For the records below, print the lines from the line with "Given: Reload page" through the line with "You are a GUI" exactly as written; include both end lines and exclude the rest.

"""

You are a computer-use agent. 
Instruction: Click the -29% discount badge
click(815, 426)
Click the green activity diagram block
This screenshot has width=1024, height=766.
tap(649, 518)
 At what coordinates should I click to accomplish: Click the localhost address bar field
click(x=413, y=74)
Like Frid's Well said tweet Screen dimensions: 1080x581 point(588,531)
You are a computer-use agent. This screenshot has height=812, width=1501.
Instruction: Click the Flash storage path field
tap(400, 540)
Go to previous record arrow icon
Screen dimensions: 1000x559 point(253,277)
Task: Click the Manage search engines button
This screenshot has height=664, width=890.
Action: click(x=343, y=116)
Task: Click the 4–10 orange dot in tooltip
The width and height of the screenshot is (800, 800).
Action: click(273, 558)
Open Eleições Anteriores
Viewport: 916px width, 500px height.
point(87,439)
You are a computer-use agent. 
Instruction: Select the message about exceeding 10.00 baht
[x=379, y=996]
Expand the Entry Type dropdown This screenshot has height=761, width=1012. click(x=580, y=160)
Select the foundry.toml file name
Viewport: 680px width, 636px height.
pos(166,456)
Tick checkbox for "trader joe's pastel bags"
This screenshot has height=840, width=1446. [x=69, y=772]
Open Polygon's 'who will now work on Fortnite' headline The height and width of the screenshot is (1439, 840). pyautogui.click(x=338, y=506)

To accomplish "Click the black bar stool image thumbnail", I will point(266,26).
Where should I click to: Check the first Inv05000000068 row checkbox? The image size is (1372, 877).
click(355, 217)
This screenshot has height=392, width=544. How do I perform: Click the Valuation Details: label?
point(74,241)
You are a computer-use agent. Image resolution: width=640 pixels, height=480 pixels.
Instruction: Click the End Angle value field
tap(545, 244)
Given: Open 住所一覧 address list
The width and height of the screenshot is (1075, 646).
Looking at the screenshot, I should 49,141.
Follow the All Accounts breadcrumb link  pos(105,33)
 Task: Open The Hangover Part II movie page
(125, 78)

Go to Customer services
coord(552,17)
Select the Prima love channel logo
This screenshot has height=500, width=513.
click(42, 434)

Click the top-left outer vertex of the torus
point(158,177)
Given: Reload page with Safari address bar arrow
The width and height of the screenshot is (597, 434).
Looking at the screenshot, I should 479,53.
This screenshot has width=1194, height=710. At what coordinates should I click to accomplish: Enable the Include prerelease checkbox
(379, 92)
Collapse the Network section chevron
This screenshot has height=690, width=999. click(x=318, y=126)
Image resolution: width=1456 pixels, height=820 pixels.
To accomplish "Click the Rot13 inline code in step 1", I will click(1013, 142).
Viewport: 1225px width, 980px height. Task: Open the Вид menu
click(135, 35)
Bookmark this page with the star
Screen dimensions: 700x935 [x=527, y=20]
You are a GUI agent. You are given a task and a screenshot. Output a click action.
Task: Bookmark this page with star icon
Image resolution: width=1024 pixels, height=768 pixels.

"""

» Answer box:
Given: Reload page with Safari address bar arrow
The width and height of the screenshot is (597, 434).
Looking at the screenshot, I should 479,53.
This screenshot has width=1194, height=710. At what coordinates should I click to accomplish: Enable the Include prerelease checkbox
(379, 92)
Collapse the Network section chevron
This screenshot has height=690, width=999. click(x=318, y=126)
Image resolution: width=1456 pixels, height=820 pixels.
To accomplish "Click the Rot13 inline code in step 1", I will click(1013, 142).
Viewport: 1225px width, 980px height. Task: Open the Вид menu
click(135, 35)
Bookmark this page with the star
Screen dimensions: 700x935 [x=527, y=20]
You are a GUI agent. You are given a task and a screenshot. Output a click action.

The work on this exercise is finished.